> > Economic and technological dominance needs no explanation, it's obvious.
> What tremendous new economic leverage does the US have now over India
> which it didn't have 15 years ago?
Asian economies have huge trade surpluses with the US, not with Japan or European economies. Their FX reserves are mainly held in $. World Bank/IMF are crucial lending institutions.
In case of India, 20% of foreign trade was with fSU and East European countries 20 years ago. India could import plant and machinery, with long credits with nominal interest rates and paid in Indian currency. That's gone. India's trade with Bangladesh is greater than that with Russia now.
India has a small trade surplus with US, trade deficit with Japan and Europe.
> Eurobanks are the creditors of the
> world.
May be, what is their share of global credit flows to Asia?
>East Asia continues to dominate in electrics/electronics.

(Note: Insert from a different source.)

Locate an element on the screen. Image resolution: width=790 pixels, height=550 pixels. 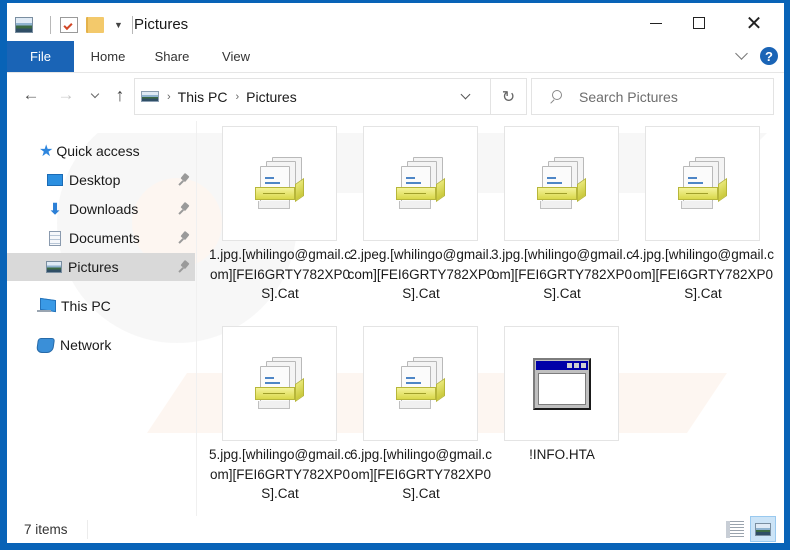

US enjoys 'full spectrum' dominance: economic, technological, military and cultural.
>The
> software industry is multinational.
Not in India. Microsoft, IBM, Hewlett Packard etc., among non Indian banks Citibank, HSBC etc.

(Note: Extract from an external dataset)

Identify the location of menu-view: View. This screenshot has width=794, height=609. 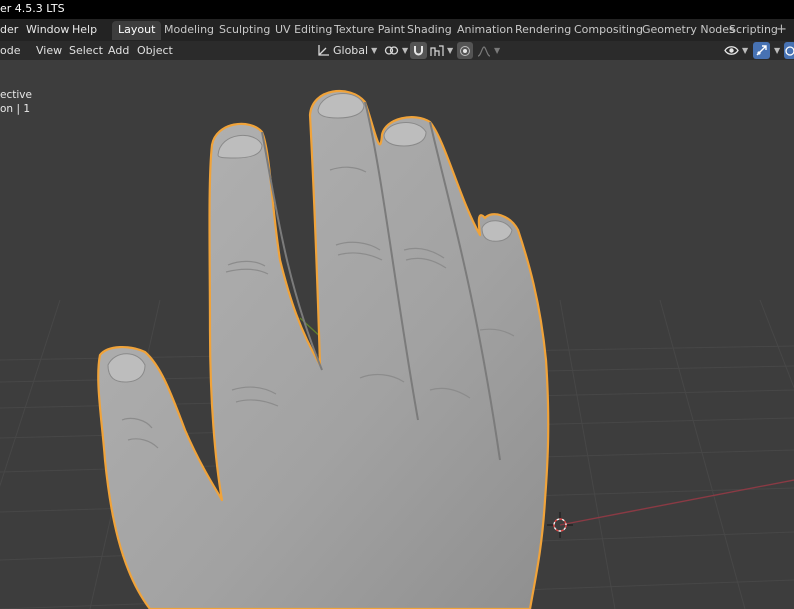
(49, 50).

>isn'tIndia still a relatively
> self-contained economy, with low amounts of foreign debt and low
> trade-to-GDP ratios?
Yes. Foreign trade/ GDP ratio of about 20% and foreign debt/ FX reserves are almost the same, about $110 bn. But Indian exports are expected to grow, mainly to due US offshoring (software, BPO, autocomponents, textiles [after quotas are abolished from 1 Jan 05], drugs etc.).

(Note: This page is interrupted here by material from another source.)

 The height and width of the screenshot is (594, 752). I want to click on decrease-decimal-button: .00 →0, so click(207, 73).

>here is nothing comparable to Discovery or
> > National Geographic channel in German or Japanese.
> Pokemon? Nintendo? Playstation 2? All those shiny German cars, French
> foods and Italian fashions the Indian upper middle class is consuming
> these days?
All these are consumed by a tiny layer of Indian society, unlike consumption of soft drinks (coke and pepsi with their advertising budgets, sponsorship of events), fast food joints (Mcdonalds and Pizzahut), films, soaps, music, cartoons, sports channels, news (Murdoch empire). 150-200 million people have cable connections. I get about 100 channels on my for $5 per month.
Education: US is the most preferred destination for higher education, followed by Britain, Australia and Ireland. Not Germany or Japan.